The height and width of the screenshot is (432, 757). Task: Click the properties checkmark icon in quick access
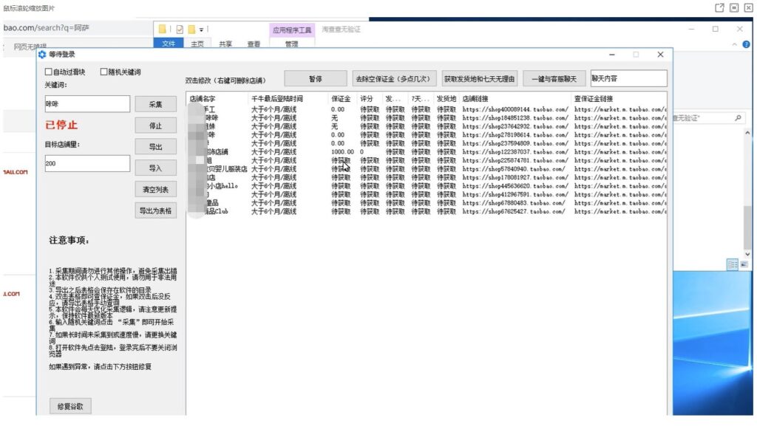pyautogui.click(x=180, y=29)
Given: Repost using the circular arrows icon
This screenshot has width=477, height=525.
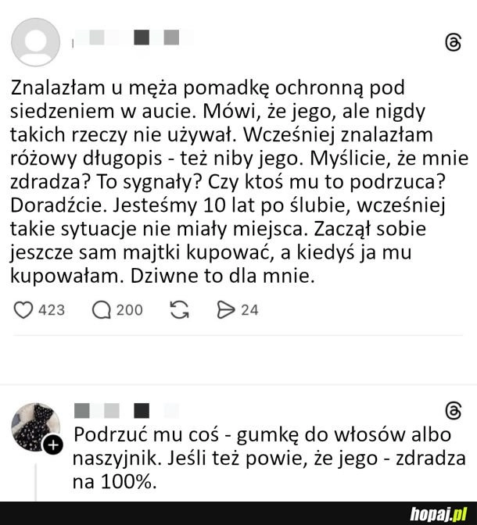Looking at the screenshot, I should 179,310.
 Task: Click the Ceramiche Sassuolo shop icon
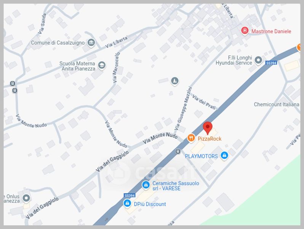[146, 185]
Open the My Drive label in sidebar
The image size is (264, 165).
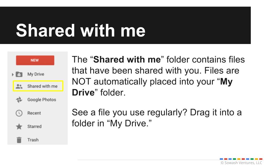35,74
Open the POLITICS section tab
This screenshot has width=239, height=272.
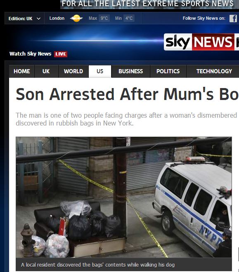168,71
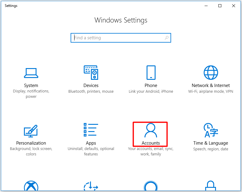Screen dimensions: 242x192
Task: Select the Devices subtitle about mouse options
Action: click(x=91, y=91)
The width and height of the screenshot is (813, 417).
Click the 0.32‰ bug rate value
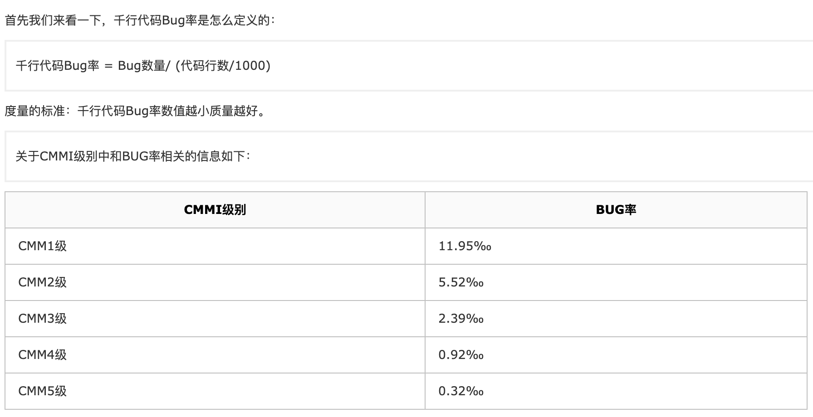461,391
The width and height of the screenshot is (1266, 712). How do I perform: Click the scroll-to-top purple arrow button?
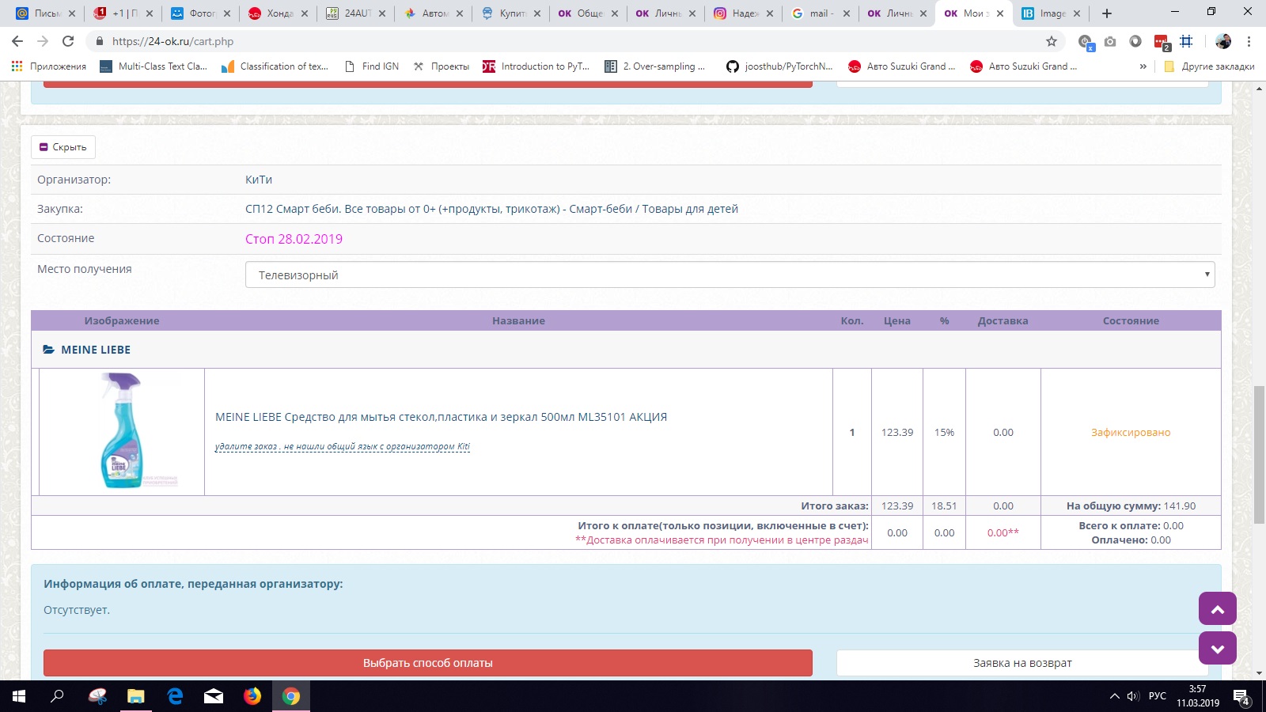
-*-
[Task brief] Whenever the word "Open" appears in a line above, copy that line.

[Problem solution]
Open the My Drive label in sidebar
Open the POLITICS section tab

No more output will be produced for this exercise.